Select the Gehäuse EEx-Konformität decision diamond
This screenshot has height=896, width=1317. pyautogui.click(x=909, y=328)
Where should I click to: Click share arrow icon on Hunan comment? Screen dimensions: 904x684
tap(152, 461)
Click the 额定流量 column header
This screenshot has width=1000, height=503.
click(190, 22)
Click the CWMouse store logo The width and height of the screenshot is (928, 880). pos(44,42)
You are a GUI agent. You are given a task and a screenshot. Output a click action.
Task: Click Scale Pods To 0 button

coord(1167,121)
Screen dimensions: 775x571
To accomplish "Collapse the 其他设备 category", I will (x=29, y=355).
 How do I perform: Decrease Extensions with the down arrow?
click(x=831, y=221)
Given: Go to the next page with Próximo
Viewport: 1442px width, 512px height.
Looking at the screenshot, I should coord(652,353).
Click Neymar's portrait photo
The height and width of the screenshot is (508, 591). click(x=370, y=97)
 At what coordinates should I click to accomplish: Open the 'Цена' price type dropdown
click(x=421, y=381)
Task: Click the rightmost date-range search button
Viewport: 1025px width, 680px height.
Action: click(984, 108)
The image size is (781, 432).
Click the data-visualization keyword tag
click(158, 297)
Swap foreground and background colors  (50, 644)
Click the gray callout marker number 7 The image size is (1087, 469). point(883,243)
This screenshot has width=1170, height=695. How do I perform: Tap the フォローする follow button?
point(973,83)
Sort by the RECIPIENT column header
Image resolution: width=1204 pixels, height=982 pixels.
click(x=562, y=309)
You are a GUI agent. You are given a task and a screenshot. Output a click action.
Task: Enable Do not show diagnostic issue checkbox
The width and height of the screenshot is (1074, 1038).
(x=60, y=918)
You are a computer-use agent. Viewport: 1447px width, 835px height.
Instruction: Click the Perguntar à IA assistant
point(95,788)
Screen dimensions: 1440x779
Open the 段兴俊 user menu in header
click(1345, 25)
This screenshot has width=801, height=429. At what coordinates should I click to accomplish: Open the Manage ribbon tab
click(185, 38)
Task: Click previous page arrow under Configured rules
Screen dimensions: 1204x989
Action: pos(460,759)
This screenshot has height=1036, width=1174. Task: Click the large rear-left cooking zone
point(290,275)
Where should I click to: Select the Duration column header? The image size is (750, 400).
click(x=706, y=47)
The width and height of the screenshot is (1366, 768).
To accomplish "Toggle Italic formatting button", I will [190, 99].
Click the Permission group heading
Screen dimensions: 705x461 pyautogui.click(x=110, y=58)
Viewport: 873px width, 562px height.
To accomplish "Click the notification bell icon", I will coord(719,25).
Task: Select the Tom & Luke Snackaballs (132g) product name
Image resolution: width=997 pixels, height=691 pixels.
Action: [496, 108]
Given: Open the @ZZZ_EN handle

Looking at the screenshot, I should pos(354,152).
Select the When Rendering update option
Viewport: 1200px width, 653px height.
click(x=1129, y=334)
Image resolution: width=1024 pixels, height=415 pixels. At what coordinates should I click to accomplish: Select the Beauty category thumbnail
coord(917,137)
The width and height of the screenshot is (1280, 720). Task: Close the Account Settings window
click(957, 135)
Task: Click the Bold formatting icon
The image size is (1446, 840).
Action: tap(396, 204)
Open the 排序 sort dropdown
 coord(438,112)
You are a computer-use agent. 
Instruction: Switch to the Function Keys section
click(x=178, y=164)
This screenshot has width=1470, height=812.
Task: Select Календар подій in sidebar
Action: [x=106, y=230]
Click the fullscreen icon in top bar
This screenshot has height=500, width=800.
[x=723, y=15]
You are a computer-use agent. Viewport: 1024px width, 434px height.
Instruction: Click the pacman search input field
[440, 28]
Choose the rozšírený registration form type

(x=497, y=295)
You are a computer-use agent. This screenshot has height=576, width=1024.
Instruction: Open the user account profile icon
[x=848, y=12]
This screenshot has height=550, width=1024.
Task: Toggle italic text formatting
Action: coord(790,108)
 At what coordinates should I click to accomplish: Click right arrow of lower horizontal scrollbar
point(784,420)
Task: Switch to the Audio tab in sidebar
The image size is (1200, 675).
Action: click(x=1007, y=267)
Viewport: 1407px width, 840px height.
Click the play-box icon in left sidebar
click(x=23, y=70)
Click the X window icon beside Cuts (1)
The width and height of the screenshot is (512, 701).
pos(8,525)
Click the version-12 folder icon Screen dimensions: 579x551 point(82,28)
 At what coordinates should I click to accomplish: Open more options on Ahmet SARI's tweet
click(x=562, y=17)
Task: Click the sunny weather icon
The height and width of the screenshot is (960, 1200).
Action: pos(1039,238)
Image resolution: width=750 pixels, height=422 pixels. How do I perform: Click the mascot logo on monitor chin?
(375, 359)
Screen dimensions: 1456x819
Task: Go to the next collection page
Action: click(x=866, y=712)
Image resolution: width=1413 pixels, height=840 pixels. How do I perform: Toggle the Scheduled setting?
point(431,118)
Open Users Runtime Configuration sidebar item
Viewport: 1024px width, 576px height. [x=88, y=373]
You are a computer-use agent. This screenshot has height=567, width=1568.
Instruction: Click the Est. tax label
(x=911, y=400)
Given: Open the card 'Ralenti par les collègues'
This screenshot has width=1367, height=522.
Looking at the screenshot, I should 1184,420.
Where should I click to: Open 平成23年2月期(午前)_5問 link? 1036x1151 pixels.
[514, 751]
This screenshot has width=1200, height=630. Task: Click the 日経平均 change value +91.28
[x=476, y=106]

++++++++++

What is needed: Every record shown above should be set down again exactly.

Result for this exercise:
Select the Gehäuse EEx-Konformität decision diamond
This screenshot has height=896, width=1317. pyautogui.click(x=909, y=328)
Where should I click to: Click share arrow icon on Hunan comment? Screen dimensions: 904x684
tap(152, 461)
Click the 额定流量 column header
This screenshot has width=1000, height=503.
click(190, 22)
Click the CWMouse store logo The width and height of the screenshot is (928, 880). pos(44,42)
You are a GUI agent. You are given a task and a screenshot. Output a click action.
Task: Click Scale Pods To 0 button

coord(1167,121)
Screen dimensions: 775x571
To accomplish "Collapse the 其他设备 category", I will (x=29, y=355).
 How do I perform: Decrease Extensions with the down arrow?
click(x=831, y=221)
Given: Go to the next page with Próximo
Viewport: 1442px width, 512px height.
Looking at the screenshot, I should coord(652,353).
Click Neymar's portrait photo
The height and width of the screenshot is (508, 591). click(x=370, y=97)
 At what coordinates should I click to accomplish: Open the 'Цена' price type dropdown
click(x=421, y=381)
Task: Click the rightmost date-range search button
Viewport: 1025px width, 680px height.
Action: click(984, 108)
The image size is (781, 432).
Click the data-visualization keyword tag
click(158, 297)
Swap foreground and background colors  (50, 644)
Click the gray callout marker number 7 The image size is (1087, 469). point(883,243)
This screenshot has width=1170, height=695. How do I perform: Tap the フォローする follow button?
point(973,83)
Sort by the RECIPIENT column header
Image resolution: width=1204 pixels, height=982 pixels.
click(x=562, y=309)
You are a GUI agent. You are given a task and a screenshot. Output a click action.
Task: Enable Do not show diagnostic issue checkbox
The width and height of the screenshot is (1074, 1038).
(x=60, y=918)
You are a computer-use agent. Viewport: 1447px width, 835px height.
Instruction: Click the Perguntar à IA assistant
point(95,788)
Screen dimensions: 1440x779
Open the 段兴俊 user menu in header
click(1345, 25)
This screenshot has width=801, height=429. At what coordinates should I click to accomplish: Open the Manage ribbon tab
click(185, 38)
Task: Click previous page arrow under Configured rules
Screen dimensions: 1204x989
Action: pos(460,759)
This screenshot has height=1036, width=1174. Task: Click the large rear-left cooking zone
point(290,275)
Where should I click to: Select the Duration column header? The image size is (750, 400).
click(x=706, y=47)
The width and height of the screenshot is (1366, 768).
To accomplish "Toggle Italic formatting button", I will [190, 99].
Click the Permission group heading
Screen dimensions: 705x461 pyautogui.click(x=110, y=58)
Viewport: 873px width, 562px height.
To accomplish "Click the notification bell icon", I will coord(719,25).
Task: Select the Tom & Luke Snackaballs (132g) product name
Image resolution: width=997 pixels, height=691 pixels.
Action: [496, 108]
Given: Open the @ZZZ_EN handle

Looking at the screenshot, I should pos(354,152).
Select the When Rendering update option
Viewport: 1200px width, 653px height.
click(x=1129, y=334)
Image resolution: width=1024 pixels, height=415 pixels. At what coordinates should I click to accomplish: Select the Beauty category thumbnail
coord(917,137)
The width and height of the screenshot is (1280, 720). Task: Close the Account Settings window
click(957, 135)
Task: Click the Bold formatting icon
The image size is (1446, 840).
Action: tap(396, 204)
Open the 排序 sort dropdown
 coord(438,112)
You are a computer-use agent. 
Instruction: Switch to the Function Keys section
click(x=178, y=164)
This screenshot has width=1470, height=812.
Task: Select Календар подій in sidebar
Action: [x=106, y=230]
Click the fullscreen icon in top bar
This screenshot has height=500, width=800.
[x=723, y=15]
You are a computer-use agent. Viewport: 1024px width, 434px height.
Instruction: Click the pacman search input field
[440, 28]
Choose the rozšírený registration form type

(x=497, y=295)
You are a computer-use agent. This screenshot has height=576, width=1024.
Instruction: Open the user account profile icon
[x=848, y=12]
This screenshot has height=550, width=1024.
Task: Toggle italic text formatting
Action: coord(790,108)
 At what coordinates should I click to accomplish: Click right arrow of lower horizontal scrollbar
point(784,420)
Task: Switch to the Audio tab in sidebar
The image size is (1200, 675).
Action: click(x=1007, y=267)
Viewport: 1407px width, 840px height.
Click the play-box icon in left sidebar
click(x=23, y=70)
Click the X window icon beside Cuts (1)
The width and height of the screenshot is (512, 701).
pos(8,525)
Click the version-12 folder icon Screen dimensions: 579x551 point(82,28)
 At what coordinates should I click to accomplish: Open more options on Ahmet SARI's tweet
click(x=562, y=17)
Task: Click the sunny weather icon
The height and width of the screenshot is (960, 1200).
Action: pos(1039,238)
Image resolution: width=750 pixels, height=422 pixels. How do I perform: Click the mascot logo on monitor chin?
(375, 359)
Screen dimensions: 1456x819
Task: Go to the next collection page
Action: click(x=866, y=712)
Image resolution: width=1413 pixels, height=840 pixels. How do I perform: Toggle the Scheduled setting?
point(431,118)
Open Users Runtime Configuration sidebar item
Viewport: 1024px width, 576px height. [x=88, y=373]
You are a computer-use agent. This screenshot has height=567, width=1568.
Instruction: Click the Est. tax label
(x=911, y=400)
Given: Open the card 'Ralenti par les collègues'
This screenshot has width=1367, height=522.
Looking at the screenshot, I should 1184,420.
Where should I click to: Open 平成23年2月期(午前)_5問 link? 1036x1151 pixels.
[514, 751]
This screenshot has width=1200, height=630. Task: Click the 日経平均 change value +91.28
[x=476, y=106]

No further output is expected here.